Autophagy is an intracellular process responsible for degradation of proteins that has an anti-inflammatory effect. Loss of autophagic function through macrophage knockout of Atg5 increases M1 polarization, increases systemic and hepatic inflammation, but does not increase adipose tissue inflammation146. Loss of another autophagic protein Atg16L1 in macrophages increases LPS-induced production of pro-inflammatory IL-1β and IL-18147. Mice fed SFA-rich HFD have decreased autophagy. Autophagic proteins inhibit the NLRP3 inflammasome by maintaining mitochondrial function and preserving mitochondrial integrity in macrophages148.
The GLP-1 agonist exendin-4 induced autophagy in monocytes from non-obese subjects which suppresses foam cell formulation but appear to have the opposite effects in monocytes from obese patients in a small study of 10 Japanese patients149. Further research is necessary as this does not seem consistent with the overall decrease in cardiovascular adverse outcomes seen in clinical trials of other GLP-1 agonists such as a large randomized controlled trial of liraglutide in 9340 patients150 and semaglutide in 3297 patients151. Ongoing clinical trials are underway to determine whether this benefit is a class effect of GLP-1 agonists (NCT02465515, NCT01144338 and NCT01394952).
These results demonstrate that autophagy has important effects on macrophages, insulin sensitivity, and inflammation. The interactions between autophagy and metabolism have been reviewed in depth elsewhere152.

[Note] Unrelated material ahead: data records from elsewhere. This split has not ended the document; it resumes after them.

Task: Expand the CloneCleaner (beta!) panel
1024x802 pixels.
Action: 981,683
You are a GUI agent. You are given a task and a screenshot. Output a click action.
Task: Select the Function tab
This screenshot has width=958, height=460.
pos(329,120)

3.4 Gut microbiota may also affect insulin sensitivity
The inflammasomes may is also be involved in intestinal epithelial cells and maintenance of the gut microbiota. Obesity is associated with shifts in the gut microbiota. Host-gut microbiota interactions mediated by bile acids and LPS may affect macrophage polarization and host metabolism and immune responses153. For example, the gut microbe Akkermansia muciniphila has been recently shown to moderate the negative effects of IFN-γ on glucose tolerance in mice and humans154. These interactions will require further comprehensive investigation in patients with inflammatory and metabolic diseases.
3.5 Altered adipokine and cytokine secretion in obesity activates macrophages and inflammation
Obesity is associated with altered immune systemic function through several mechanisms. Adipocyte size is an important determinant of adipokine secretion, and with obesity there is an increase in adipocyte size that correlates with increased secretion of macrophage inflammatory protein 1β, IL-1RA, CCL2155. Obesity is associated adipocyte hypertrophy and with decreases in miRNAs in subcutaneous adipose tissue that attenuate CCL2 production156.
Adipocytes release exosome-like vesicles that are taken up by monocytes where they promote differentiation into inflammatory macrophages and promote insulin resistance157. Retinol binding protein 4 (RBP4) is secreted by adipocytes and hepatocytes. RBP4 is increased in obese and insulin resistant subjects and induces proinflammatory cytokines (TNF-α, IL-6, CCL-2, IFN-γ, GM-CSF, IL-1, IL-2) through the JNK and TLR-4 pathways in macrophages158. Activation of the TLR4 signaling pathway requires mineralocorticoid receptors in bone marrow macrophages for phosphorylation of JNK and increased expression of downstream type 1 inflammatory markers159.
Male mice fed a HFD developed increased bone marrow cellularity and TNF-α production, and their bone marrow mesenchymal stem cells were primed towards adipogenesis160. ATM in visceral adipose tissue release cytokines such as IL-1β that increase bone marrow proliferation, resulting in monocytosis and neutrophilia161. Macrophages from DIO mice exhibit increased TNF-α at baseline but reduced LPS stimulated release of TNF-α after 4 hours or 24 hours162.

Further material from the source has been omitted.